[ID# 01232862] User can change his access without permission

[VeaamGuy]

Hi guys,
For Veeam Enterprise Manager installed on the same server as Veeam Backup and Replication, a local admin on the veeam server shouldn't necessarily have access to change his portal permissions from operator to administrator.
This is a security risk as a system admin may not be the necessarily be the backup admin.

Any quick fix for the above?

Cheers.

[veremin]

But isn't local admin capable of basically everything on that system that has both VB&R and EM installed? Logging to backup console, deleting backup files, restoring necessary data, etc. (way more than a backup admin can do). Thanks.

[VeaamGuy]

Bringing an OS level access into the backup application is a bit risky.

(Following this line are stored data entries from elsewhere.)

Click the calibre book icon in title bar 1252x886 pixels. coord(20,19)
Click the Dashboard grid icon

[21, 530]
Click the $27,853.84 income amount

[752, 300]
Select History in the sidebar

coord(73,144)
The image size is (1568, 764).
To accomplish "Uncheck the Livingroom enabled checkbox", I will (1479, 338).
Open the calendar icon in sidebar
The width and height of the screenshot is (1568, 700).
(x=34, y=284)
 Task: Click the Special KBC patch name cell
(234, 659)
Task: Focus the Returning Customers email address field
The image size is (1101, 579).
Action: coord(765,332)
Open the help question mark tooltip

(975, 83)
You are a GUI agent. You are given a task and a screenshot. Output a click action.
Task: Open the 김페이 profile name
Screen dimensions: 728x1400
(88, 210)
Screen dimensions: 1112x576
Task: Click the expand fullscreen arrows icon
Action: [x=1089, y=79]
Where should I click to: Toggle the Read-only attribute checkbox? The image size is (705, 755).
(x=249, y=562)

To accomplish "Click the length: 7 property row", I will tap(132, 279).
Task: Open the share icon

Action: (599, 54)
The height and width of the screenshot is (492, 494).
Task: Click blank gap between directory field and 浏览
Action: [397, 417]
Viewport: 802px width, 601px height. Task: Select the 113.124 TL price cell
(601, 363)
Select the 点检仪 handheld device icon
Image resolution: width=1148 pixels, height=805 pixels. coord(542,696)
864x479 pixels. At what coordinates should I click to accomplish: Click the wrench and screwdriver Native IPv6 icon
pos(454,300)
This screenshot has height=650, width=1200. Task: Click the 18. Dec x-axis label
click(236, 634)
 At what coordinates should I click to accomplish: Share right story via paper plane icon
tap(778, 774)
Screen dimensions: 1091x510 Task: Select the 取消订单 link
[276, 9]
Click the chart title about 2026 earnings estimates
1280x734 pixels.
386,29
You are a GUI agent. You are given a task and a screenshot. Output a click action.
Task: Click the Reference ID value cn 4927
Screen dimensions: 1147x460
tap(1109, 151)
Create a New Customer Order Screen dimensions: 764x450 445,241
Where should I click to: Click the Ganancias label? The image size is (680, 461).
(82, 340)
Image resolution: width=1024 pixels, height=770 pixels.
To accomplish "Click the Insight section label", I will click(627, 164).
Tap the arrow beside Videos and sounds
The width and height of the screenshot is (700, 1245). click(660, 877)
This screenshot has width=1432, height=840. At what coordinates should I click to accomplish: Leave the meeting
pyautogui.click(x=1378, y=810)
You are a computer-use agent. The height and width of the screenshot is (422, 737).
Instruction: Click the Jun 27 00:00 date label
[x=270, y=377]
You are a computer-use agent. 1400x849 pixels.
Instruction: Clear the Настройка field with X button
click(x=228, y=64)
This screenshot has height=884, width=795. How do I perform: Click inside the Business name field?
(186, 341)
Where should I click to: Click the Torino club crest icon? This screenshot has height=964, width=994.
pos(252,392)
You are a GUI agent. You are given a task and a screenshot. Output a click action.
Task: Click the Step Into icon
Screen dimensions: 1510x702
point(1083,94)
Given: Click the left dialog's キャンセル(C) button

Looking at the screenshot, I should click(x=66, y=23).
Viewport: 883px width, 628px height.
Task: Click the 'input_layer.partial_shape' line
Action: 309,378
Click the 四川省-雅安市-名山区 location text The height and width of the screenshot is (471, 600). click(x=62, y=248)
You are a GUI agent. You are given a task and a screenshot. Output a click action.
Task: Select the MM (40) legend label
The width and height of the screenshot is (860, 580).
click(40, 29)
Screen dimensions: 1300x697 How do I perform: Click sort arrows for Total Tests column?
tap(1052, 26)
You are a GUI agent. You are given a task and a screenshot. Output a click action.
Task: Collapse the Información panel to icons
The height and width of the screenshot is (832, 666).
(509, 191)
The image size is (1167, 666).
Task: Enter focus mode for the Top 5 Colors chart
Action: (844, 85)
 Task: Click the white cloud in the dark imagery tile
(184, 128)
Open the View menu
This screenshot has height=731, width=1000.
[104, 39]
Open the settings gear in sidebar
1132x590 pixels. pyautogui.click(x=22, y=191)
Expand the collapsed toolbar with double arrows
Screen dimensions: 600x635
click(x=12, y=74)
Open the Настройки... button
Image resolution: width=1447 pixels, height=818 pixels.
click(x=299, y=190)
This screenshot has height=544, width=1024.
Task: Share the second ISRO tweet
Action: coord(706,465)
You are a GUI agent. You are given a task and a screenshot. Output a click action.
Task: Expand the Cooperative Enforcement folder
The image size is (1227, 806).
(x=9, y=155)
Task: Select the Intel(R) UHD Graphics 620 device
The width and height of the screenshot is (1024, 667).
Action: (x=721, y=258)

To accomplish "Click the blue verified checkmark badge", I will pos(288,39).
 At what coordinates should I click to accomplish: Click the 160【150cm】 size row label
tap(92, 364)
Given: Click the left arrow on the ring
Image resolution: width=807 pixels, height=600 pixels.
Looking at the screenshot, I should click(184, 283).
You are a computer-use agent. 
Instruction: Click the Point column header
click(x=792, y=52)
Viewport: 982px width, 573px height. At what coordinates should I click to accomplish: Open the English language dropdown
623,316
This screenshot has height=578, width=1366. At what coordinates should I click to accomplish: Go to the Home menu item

Lets look at the bigger picture, in a 5000+ organisation, a person with an admin role on the OS side of Veeam might not be privileged to private information stored on some VMs so even though he might have access to delete the backup that is still better than giving him the loop hole to restore the encrypted backup files somewhere to get access to that privileged information.

Kind Regards,
Rushad.

[VeaamGuy]

But isn't local admin capable of basically everything on that system that has both VB&R and EM installed? Logging to backup console, deleting backup files, restoring necessary data, etc. (way more than a backup admin can do). Thanks.

Hi guys,
As mentioned above as well, the administrator might not be privilege to some specific VMs for example an HR system which only HR staff should have access to. I have also raised this in another post that the restores should ask for password confirmations which the system doesn't do as of now: vmware-vsphere-f24/improving-security-o ... 31847.html

I hope this is taken into consideration as this can have serious impact for the security of the backups.